=== Section Start ===

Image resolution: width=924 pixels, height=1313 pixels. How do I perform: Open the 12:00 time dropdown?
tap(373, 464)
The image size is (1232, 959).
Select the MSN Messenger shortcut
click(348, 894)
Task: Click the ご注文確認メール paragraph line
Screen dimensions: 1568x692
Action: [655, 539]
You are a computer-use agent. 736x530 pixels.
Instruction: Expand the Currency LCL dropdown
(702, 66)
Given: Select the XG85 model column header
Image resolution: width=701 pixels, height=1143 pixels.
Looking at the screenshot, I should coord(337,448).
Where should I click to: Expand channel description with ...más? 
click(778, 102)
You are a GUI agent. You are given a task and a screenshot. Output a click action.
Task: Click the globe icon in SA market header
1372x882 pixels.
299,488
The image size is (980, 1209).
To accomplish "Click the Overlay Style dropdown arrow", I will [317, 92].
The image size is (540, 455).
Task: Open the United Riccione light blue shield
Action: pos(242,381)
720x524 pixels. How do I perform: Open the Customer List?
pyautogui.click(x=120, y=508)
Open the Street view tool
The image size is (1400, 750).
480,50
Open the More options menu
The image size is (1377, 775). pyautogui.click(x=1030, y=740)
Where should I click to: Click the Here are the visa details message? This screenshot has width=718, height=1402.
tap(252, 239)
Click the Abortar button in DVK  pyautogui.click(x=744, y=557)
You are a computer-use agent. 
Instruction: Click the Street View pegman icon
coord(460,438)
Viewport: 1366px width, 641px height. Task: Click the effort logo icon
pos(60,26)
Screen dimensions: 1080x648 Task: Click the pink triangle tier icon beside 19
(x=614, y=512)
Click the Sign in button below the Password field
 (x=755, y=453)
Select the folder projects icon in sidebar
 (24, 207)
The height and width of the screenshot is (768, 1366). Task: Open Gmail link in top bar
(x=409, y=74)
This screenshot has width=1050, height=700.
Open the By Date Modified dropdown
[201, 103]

=== Section End ===

Reproduce the entire listing word for word.

RESPONSE BELOW:
Image resolution: width=924 pixels, height=1313 pixels. How do I perform: Open the 12:00 time dropdown?
tap(373, 464)
The image size is (1232, 959).
Select the MSN Messenger shortcut
click(348, 894)
Task: Click the ご注文確認メール paragraph line
Screen dimensions: 1568x692
Action: [655, 539]
You are a computer-use agent. 736x530 pixels.
Instruction: Expand the Currency LCL dropdown
(702, 66)
Given: Select the XG85 model column header
Image resolution: width=701 pixels, height=1143 pixels.
Looking at the screenshot, I should coord(337,448).
Where should I click to: Expand channel description with ...más? 
click(778, 102)
You are a GUI agent. You are given a task and a screenshot. Output a click action.
Task: Click the globe icon in SA market header
1372x882 pixels.
299,488
The image size is (980, 1209).
To accomplish "Click the Overlay Style dropdown arrow", I will [317, 92].
The image size is (540, 455).
Task: Open the United Riccione light blue shield
Action: pos(242,381)
720x524 pixels. How do I perform: Open the Customer List?
pyautogui.click(x=120, y=508)
Open the Street view tool
The image size is (1400, 750).
480,50
Open the More options menu
The image size is (1377, 775). pyautogui.click(x=1030, y=740)
Where should I click to: Click the Here are the visa details message? This screenshot has width=718, height=1402.
tap(252, 239)
Click the Abortar button in DVK  pyautogui.click(x=744, y=557)
You are a computer-use agent. 
Instruction: Click the Street View pegman icon
coord(460,438)
Viewport: 1366px width, 641px height. Task: Click the effort logo icon
pos(60,26)
Screen dimensions: 1080x648 Task: Click the pink triangle tier icon beside 19
(x=614, y=512)
Click the Sign in button below the Password field
 (x=755, y=453)
Select the folder projects icon in sidebar
 (24, 207)
The height and width of the screenshot is (768, 1366). Task: Open Gmail link in top bar
(x=409, y=74)
This screenshot has width=1050, height=700.
Open the By Date Modified dropdown
[201, 103]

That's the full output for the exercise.